Measuring up

Making measurement a feedback-feedforward engine within data strategy

Paulo Coelho Mendes
29th September 2025

Client services, Operations and Marketing walk into a bar. Then Strategy. And Media. Creative arrives fashionably late. Maybe they are joined by a few others they texted along the way. Everything is great until it is time to settle the tab: “hey, has anyone seen Measurement?”

Let’s be honest. We’ve all been there. Measurement is tricky.
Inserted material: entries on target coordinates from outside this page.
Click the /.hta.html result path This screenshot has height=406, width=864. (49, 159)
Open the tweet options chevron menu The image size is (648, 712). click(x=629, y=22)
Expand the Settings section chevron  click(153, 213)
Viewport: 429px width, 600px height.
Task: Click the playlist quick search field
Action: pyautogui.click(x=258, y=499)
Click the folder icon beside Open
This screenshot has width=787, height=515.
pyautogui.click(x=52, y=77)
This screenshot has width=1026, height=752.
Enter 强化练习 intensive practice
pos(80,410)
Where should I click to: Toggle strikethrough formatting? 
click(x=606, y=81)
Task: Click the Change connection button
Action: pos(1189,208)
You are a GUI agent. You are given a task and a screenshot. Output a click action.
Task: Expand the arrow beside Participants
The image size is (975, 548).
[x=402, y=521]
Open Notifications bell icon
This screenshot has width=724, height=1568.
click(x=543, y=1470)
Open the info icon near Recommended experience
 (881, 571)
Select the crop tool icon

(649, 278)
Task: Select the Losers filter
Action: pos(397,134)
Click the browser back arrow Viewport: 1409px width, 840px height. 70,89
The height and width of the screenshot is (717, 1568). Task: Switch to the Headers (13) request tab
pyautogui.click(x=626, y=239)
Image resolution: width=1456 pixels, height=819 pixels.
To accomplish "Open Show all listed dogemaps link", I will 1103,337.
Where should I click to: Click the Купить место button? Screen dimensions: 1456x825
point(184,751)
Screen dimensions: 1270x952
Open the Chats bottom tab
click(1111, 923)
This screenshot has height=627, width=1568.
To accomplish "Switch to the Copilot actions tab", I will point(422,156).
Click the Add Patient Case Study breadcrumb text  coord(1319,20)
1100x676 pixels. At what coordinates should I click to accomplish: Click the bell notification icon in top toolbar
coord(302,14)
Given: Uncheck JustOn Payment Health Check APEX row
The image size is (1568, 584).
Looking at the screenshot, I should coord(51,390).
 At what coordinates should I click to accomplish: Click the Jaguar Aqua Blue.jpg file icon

Technically, because we need to reconcile different activities happening in different channels at different levels across a decentralized stack. Operationally, because it is ill-suited to standard ways of working. In waterfall models, it is usually at the very end of a chain. As such, it is firmly on the tactical and implementation end, removed from the business and strategic decision-making. Organizationally, it seems to both touch everything and sit nowhere. As a result, the tools, expertise and governance are split between and within clients and agencies.

Yet, as we all know, none of this stops us from measuring what we do. We do it well, too. Over time, though, this state of affairs leads us to plan based on what and how we can measure. Ultimately, it sends us into a doom loop of pigeonholed strategic thinking and measurement strategy.

To escape the doom loop we must change the perspective on measurement from a cog in the machine to symbiotic scaffolding. In other words, to take measurement from a stand alone discipline to a part of an overarching data strategy stretching from client to agency and back. Through this lens, measurement both reflects and informs strategic choices.

From measurement doom to measurement boom

Measurement reflects strategy to the extent it helps us see whether we’re running things well, whether we’re running the right things, and whether they’re having the intended impact. It informs strategy when it contextualizes metrics and indicators, enabling us to quickly connect the dots, drill down on specifics or ask follow up questions of the data. At this point, what we have is a feedback-feedforward system that amounts to a boom loop.

Even though getting to this stage will require long-term commitments at some point, this virtuous cycle can be kickstarted by a shift of mindset and some tweaks in the ways of working. We can think about it as incremental steps, each with increasing commitments and rewards.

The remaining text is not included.